The Supreme Court yesterday upheld a lower court’s decision to deny jailed political analyst Kim Sok’s request for bail, also rejecting his request to summons Prime Minister Hun Sen, the plaintiff in the two defamation and incitement cases that landed the analyst in detention.
“The case is regarding the accused, Kim Sok’s, request for bail and for the plaintiff to testify in court. The Supreme Court would like to uphold the decision of the lower courts,” presiding Judge Kim Sathavy said.
Kim Sok was first sued by the premier after making remarks in a Radio Free Asia interview that Hun Sen says implicated the government in the assassination of fellow political analyst Kem Ley. He was slapped with a second suit days later – and arrested just days after that – over comments in which he had attempted to clarify his original remarks.

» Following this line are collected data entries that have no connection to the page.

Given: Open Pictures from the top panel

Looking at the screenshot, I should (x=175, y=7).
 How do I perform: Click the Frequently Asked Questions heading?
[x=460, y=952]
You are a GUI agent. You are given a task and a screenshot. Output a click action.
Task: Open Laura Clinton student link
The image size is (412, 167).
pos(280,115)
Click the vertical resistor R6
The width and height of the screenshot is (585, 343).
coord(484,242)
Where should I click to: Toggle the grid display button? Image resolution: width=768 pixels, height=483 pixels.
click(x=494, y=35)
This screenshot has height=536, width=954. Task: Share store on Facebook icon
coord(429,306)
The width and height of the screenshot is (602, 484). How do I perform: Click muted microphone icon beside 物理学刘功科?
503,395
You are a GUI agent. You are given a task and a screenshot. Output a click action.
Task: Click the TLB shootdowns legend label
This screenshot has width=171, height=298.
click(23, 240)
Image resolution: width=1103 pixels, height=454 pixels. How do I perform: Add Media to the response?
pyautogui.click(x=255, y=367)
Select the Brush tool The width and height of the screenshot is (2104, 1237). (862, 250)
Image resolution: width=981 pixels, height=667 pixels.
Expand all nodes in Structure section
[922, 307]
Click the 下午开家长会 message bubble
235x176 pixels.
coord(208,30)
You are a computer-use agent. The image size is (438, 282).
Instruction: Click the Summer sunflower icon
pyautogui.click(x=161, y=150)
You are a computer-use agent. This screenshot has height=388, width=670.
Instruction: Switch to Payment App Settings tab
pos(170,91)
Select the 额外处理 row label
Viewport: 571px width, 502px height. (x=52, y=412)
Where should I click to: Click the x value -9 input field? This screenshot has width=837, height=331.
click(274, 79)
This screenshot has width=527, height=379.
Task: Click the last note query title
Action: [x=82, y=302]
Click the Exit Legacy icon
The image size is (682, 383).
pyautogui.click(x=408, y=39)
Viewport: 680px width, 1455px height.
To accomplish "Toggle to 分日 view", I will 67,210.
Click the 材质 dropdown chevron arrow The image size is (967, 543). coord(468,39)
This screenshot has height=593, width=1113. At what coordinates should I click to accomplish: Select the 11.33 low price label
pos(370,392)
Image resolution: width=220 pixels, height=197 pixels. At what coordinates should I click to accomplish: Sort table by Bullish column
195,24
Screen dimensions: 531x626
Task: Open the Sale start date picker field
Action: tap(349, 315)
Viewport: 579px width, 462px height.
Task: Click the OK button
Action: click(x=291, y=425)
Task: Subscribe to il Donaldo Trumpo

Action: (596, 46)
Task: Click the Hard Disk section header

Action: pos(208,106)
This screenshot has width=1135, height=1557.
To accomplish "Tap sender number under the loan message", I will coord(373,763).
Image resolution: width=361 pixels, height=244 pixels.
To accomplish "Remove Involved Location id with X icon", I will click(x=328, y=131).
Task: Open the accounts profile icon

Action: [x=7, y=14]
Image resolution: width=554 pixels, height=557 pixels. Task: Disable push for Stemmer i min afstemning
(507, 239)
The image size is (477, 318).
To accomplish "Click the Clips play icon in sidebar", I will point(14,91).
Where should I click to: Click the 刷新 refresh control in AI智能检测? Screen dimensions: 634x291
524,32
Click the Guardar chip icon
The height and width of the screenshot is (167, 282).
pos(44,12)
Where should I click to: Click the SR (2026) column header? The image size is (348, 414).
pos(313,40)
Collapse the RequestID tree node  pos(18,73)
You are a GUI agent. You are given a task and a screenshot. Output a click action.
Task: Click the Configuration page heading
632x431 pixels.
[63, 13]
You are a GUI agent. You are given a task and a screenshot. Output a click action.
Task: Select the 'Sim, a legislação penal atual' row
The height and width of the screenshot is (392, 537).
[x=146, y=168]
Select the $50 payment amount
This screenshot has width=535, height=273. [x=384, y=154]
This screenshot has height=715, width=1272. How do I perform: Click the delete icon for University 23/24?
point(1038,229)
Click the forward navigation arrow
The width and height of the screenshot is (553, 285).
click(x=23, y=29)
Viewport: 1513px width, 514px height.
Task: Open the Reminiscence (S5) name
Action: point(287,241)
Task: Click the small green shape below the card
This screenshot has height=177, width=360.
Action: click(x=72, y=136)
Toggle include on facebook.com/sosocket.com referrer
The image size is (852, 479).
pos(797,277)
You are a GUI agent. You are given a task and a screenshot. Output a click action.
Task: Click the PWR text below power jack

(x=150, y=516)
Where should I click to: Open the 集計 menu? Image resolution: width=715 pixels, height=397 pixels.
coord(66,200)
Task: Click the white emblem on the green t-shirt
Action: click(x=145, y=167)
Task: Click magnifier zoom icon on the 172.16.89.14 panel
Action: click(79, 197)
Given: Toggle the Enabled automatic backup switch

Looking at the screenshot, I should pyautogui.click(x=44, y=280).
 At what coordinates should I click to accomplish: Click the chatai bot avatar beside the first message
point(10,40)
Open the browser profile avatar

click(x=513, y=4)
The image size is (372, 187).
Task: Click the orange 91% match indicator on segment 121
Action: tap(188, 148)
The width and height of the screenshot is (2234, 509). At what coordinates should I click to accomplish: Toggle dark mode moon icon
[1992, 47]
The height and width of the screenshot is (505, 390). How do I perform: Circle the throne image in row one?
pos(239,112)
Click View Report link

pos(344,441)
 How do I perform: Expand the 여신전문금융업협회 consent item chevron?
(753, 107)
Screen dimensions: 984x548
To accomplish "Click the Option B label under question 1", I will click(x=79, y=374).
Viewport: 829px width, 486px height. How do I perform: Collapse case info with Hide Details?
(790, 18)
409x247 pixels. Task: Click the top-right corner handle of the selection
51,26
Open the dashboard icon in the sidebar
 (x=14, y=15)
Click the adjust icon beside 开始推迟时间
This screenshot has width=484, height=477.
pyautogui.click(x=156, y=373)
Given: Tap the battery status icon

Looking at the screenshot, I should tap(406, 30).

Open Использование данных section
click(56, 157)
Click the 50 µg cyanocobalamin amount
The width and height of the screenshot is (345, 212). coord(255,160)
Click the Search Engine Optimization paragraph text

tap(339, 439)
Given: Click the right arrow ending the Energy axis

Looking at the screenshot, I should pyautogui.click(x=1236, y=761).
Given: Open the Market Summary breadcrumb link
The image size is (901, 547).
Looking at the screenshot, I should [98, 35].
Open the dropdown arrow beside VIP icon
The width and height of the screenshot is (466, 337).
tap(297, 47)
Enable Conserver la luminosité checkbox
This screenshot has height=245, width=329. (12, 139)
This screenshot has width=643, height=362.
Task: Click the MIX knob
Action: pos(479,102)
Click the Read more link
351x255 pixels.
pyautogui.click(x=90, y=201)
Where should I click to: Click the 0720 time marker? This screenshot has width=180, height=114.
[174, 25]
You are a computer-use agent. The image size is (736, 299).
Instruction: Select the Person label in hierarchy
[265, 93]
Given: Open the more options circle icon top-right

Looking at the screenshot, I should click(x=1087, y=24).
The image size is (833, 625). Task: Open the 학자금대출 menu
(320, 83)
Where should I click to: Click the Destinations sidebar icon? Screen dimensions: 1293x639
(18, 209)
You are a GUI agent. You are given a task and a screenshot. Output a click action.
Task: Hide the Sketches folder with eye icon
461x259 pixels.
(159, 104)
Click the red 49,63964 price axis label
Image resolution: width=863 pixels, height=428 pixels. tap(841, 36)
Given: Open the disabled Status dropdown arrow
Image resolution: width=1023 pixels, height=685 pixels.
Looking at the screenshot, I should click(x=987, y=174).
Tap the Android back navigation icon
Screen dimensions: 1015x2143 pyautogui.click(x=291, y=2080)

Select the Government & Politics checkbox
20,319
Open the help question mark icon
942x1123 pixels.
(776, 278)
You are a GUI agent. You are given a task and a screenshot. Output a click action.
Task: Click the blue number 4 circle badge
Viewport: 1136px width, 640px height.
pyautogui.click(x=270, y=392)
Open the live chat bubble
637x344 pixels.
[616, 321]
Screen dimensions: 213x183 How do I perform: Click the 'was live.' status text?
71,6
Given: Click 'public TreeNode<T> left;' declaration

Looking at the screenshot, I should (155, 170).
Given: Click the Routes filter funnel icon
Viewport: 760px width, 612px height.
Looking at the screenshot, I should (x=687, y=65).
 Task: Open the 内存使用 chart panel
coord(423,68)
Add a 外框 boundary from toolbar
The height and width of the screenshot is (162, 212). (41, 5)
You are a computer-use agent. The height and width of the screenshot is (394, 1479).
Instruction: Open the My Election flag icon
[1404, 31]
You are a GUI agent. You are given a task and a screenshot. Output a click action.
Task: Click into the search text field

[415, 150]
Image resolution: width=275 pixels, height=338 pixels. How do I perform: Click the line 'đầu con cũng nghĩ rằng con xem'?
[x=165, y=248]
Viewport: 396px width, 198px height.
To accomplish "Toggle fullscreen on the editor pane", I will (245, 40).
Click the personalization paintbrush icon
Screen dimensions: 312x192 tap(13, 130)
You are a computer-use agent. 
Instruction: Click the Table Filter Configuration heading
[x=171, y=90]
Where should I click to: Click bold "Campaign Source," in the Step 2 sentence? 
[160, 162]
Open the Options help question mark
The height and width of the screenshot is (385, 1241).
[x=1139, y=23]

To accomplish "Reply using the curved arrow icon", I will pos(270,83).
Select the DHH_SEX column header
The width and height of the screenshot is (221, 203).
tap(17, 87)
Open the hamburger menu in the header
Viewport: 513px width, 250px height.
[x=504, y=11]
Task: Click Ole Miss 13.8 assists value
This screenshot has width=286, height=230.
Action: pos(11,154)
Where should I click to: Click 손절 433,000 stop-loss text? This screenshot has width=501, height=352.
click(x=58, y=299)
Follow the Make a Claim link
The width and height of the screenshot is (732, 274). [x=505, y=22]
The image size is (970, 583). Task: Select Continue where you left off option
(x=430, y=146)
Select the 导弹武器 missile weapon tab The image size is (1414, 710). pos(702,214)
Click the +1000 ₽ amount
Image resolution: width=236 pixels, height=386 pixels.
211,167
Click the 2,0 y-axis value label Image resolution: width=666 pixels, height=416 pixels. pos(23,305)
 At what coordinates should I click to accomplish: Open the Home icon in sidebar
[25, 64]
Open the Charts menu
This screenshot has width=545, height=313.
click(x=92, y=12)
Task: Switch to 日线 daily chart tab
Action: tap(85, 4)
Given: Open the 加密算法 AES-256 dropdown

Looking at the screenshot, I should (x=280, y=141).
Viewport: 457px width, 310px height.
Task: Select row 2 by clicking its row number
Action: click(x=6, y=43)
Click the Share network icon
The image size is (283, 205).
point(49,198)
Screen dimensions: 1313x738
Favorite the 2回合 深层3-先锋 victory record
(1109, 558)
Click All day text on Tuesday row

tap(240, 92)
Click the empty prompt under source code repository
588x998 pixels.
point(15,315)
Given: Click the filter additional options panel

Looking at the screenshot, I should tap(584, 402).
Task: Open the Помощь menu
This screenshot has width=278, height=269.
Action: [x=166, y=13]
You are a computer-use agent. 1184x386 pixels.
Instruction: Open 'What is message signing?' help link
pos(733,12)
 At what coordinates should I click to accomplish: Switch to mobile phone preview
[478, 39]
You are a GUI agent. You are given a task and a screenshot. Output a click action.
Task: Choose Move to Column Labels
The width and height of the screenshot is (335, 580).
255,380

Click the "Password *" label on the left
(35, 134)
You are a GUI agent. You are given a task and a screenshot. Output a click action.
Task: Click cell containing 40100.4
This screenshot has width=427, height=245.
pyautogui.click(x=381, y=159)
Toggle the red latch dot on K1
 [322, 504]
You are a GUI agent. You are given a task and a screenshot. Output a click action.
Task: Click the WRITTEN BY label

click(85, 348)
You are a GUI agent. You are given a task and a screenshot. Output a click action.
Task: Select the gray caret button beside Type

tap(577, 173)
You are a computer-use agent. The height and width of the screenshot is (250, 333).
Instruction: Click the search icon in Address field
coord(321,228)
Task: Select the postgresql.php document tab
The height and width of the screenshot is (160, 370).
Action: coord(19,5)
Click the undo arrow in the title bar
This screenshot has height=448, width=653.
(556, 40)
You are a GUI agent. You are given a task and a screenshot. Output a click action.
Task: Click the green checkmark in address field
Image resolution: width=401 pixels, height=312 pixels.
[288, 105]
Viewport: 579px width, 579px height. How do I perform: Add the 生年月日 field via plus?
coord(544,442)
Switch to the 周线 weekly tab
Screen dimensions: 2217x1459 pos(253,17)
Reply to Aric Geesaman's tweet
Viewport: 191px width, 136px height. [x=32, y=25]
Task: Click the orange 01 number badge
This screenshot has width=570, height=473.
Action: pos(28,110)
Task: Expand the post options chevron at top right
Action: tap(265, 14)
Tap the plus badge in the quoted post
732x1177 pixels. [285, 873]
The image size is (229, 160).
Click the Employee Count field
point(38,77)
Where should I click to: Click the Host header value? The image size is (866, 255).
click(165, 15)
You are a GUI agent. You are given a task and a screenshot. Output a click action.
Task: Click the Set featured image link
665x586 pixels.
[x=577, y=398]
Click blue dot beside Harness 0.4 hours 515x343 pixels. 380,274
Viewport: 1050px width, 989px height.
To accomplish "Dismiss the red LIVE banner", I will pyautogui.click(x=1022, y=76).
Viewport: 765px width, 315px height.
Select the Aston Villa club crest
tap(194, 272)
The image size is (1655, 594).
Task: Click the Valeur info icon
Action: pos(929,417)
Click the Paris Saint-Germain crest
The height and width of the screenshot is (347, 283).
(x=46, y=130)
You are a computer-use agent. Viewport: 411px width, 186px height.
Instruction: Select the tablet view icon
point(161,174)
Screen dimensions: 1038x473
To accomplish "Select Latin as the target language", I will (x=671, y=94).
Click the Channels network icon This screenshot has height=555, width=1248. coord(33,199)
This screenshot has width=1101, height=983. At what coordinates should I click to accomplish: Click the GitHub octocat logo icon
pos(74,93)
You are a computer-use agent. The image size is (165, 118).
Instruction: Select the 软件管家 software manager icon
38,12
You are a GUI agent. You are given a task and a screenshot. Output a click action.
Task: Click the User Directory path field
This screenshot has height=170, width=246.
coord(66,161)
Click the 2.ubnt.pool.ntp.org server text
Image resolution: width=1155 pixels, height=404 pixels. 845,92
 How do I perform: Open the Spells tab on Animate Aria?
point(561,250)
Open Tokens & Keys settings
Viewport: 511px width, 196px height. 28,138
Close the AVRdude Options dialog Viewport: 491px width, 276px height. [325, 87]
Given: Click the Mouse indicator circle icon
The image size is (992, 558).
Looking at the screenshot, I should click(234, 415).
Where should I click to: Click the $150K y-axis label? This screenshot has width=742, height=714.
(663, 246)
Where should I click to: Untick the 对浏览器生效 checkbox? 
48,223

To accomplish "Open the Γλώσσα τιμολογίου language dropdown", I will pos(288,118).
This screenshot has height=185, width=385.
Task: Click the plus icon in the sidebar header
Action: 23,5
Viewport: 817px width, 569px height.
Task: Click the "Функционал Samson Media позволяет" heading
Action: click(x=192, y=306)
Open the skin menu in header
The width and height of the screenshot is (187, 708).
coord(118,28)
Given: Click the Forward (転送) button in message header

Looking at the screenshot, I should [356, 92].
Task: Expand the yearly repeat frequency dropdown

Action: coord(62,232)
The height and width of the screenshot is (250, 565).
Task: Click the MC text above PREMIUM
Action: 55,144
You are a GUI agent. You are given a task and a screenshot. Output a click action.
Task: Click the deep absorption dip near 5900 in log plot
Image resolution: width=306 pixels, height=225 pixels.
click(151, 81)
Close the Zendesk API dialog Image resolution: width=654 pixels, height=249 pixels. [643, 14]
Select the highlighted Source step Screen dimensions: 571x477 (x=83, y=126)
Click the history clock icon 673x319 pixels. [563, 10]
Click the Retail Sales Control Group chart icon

The premier’s lawyer, Ky Tech, said yesterday that there was no need for the plaintiff to testify in court as “Kim Sok gave the interview to Radio Free Asia alone”, and he “also admitted that it was his voice when he was questioned at the municipal court”.
“I think [this] is the right decision because the court is worried that if Kim Sok is released on bail, he would commit a new crime which can affect the investigation of the municipal court,” Tech added.
Observers, however, have suggested that there is a political element to the case, given the speediness of Sok’s arrest and the extreme sensitivity surrounding Ley’s assassination.